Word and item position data
◇ ◇ ◇ ◇ ◇

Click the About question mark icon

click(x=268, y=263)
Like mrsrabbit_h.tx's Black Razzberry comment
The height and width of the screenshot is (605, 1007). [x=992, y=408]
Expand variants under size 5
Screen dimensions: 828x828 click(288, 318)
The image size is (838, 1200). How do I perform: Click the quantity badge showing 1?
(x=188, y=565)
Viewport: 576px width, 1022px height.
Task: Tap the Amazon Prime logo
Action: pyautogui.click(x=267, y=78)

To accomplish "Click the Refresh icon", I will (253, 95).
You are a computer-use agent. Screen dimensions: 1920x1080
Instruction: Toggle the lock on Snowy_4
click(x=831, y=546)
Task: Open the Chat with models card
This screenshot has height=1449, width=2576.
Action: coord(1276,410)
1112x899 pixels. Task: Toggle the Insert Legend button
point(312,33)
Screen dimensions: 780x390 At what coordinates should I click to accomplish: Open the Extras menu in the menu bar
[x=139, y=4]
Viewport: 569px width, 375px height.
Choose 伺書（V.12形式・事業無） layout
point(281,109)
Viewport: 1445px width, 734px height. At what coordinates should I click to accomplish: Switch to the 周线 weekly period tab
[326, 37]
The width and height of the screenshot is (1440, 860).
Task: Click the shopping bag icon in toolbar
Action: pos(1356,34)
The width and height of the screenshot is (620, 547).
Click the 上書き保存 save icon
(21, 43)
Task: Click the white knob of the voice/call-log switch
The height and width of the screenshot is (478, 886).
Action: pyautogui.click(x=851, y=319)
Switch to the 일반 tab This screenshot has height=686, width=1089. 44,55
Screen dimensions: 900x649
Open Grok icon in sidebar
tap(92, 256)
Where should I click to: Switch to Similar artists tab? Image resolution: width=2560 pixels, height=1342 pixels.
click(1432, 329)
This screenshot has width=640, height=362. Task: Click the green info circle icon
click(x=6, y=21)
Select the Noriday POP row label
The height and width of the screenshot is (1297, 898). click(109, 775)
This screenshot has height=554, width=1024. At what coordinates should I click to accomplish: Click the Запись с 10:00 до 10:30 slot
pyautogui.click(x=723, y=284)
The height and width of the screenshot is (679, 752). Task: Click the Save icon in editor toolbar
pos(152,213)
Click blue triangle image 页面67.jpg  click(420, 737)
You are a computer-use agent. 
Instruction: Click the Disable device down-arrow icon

◇ ◇ ◇ ◇ ◇

Your instructions: In the material, rewrite the lines from the one with "Switch to the 일반" up to and including the one with "click(x=6, y=21)", changing "Similar artists" to "Related artists" and keeping everything else the same. Return only those lines.

Task output:
Switch to the 일반 tab This screenshot has height=686, width=1089. 44,55
Screen dimensions: 900x649
Open Grok icon in sidebar
tap(92, 256)
Where should I click to: Switch to Related artists tab? Image resolution: width=2560 pixels, height=1342 pixels.
click(1432, 329)
This screenshot has width=640, height=362. Task: Click the green info circle icon
click(x=6, y=21)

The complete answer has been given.